I believe that life is always enhanced by connection, which is partly why I love being a recruiter. And though I know that a lot of folks scoff at meaningful connections through a computer or a mobile device, for me it goes without saying that the lines between the virtual world and that of my own back yard are now so blurred as to be almost indistinguishable. I have had countless virtual world interactions that changed my life, made me money, or led me to find new friends or business contacts, so there is no debate on the value to me. The challenge for me lies in finding a balance. The dizzying real time feeds of email, tweets, chat and mobile blogging are as necessary to me as my morning cup of joe, but I have to work to find a way to stay grounded, centered and balanced in my approach, otherwise I might go crazy. So I am working on it. I think it is funny that I try to do 20 minutes of sitting meditation each morning, and then I go off to work, but it does seem to help me keep my balance.

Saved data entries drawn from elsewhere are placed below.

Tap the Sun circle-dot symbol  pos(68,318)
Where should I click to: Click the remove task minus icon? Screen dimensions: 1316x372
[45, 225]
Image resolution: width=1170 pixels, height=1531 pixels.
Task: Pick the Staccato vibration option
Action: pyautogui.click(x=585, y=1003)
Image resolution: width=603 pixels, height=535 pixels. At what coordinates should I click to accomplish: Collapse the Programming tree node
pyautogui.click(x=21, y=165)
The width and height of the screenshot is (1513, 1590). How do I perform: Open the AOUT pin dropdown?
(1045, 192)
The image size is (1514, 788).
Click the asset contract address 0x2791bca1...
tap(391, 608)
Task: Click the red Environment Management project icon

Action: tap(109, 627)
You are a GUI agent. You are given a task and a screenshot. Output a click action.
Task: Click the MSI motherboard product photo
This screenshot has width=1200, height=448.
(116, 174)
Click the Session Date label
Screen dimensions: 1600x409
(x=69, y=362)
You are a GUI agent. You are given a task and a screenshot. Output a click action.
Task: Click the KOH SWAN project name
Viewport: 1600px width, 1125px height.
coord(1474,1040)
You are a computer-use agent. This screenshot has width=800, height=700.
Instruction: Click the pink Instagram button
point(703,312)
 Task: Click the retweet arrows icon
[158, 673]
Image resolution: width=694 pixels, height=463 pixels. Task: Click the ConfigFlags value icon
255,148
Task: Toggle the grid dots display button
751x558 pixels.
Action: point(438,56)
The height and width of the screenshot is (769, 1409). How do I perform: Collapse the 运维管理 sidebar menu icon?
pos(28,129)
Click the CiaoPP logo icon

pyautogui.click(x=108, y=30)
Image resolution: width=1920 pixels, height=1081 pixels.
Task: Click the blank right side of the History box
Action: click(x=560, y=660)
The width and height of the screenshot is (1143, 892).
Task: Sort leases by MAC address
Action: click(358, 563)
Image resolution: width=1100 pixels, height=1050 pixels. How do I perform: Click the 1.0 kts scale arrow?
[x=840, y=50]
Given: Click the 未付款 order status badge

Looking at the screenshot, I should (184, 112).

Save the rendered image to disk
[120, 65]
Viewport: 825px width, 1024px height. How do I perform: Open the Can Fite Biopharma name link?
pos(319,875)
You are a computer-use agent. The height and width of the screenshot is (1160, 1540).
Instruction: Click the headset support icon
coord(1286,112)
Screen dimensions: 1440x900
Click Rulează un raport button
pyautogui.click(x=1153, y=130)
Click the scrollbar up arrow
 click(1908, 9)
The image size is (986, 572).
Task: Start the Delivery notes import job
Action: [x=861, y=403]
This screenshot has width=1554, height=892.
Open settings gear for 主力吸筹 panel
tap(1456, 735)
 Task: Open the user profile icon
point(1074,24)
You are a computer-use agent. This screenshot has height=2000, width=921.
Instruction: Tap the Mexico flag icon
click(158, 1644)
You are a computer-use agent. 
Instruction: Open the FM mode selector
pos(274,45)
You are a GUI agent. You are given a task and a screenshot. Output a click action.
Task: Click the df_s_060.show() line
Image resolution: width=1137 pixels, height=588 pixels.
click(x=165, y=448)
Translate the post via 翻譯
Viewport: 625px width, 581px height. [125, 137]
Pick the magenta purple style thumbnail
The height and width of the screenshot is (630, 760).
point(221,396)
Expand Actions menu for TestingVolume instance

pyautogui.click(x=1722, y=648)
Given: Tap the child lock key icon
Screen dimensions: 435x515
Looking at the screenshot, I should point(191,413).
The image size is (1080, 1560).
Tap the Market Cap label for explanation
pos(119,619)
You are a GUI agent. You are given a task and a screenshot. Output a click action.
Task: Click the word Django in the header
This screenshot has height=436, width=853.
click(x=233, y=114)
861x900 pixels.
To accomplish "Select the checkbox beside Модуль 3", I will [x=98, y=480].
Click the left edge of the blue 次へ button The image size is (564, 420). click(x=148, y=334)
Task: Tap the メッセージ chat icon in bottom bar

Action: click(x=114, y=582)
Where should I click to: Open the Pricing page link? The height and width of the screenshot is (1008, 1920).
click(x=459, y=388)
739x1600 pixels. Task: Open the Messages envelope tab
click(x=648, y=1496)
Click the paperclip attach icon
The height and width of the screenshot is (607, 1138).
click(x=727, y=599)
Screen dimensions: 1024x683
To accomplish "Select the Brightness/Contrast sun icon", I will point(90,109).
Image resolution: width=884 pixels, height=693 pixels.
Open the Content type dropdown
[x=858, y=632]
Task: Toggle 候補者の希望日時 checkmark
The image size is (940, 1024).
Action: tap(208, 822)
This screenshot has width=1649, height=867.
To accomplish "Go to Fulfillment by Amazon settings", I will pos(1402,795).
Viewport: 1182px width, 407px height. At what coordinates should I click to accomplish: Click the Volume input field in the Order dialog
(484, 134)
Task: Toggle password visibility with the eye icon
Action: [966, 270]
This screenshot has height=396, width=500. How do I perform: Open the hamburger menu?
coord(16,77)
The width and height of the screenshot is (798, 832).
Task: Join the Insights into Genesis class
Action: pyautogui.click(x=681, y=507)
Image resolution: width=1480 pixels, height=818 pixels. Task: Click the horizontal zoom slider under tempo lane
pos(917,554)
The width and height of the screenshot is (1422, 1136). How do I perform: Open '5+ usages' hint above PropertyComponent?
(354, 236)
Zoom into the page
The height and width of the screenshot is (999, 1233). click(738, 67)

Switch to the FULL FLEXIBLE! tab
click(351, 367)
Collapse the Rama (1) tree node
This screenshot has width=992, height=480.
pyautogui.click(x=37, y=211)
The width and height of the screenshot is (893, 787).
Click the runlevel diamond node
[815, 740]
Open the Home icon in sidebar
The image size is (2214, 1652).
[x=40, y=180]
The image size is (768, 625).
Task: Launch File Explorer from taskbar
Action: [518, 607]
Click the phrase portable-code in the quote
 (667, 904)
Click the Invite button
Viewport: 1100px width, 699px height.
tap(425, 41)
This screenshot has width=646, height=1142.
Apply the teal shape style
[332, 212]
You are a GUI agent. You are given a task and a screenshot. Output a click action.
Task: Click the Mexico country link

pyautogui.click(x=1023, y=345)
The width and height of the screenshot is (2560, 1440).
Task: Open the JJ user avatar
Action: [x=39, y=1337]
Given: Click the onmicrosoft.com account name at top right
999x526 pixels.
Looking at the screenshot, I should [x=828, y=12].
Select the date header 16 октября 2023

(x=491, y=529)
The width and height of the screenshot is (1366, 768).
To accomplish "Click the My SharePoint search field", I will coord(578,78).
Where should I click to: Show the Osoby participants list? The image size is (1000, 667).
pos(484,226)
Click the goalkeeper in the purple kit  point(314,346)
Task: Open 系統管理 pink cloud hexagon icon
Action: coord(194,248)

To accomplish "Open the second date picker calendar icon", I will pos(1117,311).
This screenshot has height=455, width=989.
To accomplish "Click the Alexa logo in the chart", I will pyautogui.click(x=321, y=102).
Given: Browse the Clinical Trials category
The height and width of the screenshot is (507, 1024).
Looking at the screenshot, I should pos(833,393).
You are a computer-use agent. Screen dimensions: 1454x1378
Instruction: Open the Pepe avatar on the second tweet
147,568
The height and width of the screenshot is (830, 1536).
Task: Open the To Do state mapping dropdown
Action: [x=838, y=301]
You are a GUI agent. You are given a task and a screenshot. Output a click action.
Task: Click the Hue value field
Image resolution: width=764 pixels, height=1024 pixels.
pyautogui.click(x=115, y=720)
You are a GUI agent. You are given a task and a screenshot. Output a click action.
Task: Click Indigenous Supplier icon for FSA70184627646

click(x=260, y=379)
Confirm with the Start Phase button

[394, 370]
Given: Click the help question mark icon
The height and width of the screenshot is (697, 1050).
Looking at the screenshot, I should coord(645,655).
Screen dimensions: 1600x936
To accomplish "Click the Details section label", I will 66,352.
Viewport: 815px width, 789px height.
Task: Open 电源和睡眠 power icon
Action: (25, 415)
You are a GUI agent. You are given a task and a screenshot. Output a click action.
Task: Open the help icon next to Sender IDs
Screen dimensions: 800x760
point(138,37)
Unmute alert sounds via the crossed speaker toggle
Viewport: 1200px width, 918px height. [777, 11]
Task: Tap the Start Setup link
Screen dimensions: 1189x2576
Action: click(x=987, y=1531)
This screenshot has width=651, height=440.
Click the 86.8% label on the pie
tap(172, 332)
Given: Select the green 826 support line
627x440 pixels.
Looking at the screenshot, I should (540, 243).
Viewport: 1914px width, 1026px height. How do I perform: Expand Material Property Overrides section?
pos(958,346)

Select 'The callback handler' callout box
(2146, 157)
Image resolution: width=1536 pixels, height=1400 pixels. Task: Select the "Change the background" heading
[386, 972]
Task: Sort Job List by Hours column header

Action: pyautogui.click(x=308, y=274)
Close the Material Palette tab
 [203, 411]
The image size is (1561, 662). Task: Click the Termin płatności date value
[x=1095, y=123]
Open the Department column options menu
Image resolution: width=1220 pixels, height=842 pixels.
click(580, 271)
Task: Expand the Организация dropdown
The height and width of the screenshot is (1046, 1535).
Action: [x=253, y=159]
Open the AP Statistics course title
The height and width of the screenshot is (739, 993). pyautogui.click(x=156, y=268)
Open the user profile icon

Recruiting efficiently has a lot to do with doing effective research. That is why I think my methods might be interesting to people that are not just recruiters. Here is an example of how I use twitter. Think of it as a constant explosion of 140 character thoughts into space. Steams of consciousness from an unidentified number of consciousnesses. Random thoughts, pointers to pictures and articles and interviews and what someone had for dinner. Dizzying, right? You can follow people and see, in real-time, their streams on your screen. Entertaining, fun, pretty pointless though, right? Wrong.

Enter tweet scan, a real-time twitter search. For example, I will search for St. Louis tweets, and what do we find? An ever growing and surprisingly active list of folks using twitter here in my home town. Coolio! I am seeing denizens of the web that I never realized were there. But wait, what is that? Oh, a tweet from someone I might know, who knew that guy was on twitter. Man I need to get back in touch with that guy, uh, wait, holy cow. He is tweeting that he is hiring people, and is having problems. He needs me!

Uh, sorry guys, I gotta run. Right there is some potential business popping its head up and, as a rhino, I need to charge right after it. But isn’t it amazing how such a seemingly pointless tool can help you do what you need to do?  Or at least it can if you know how to use it.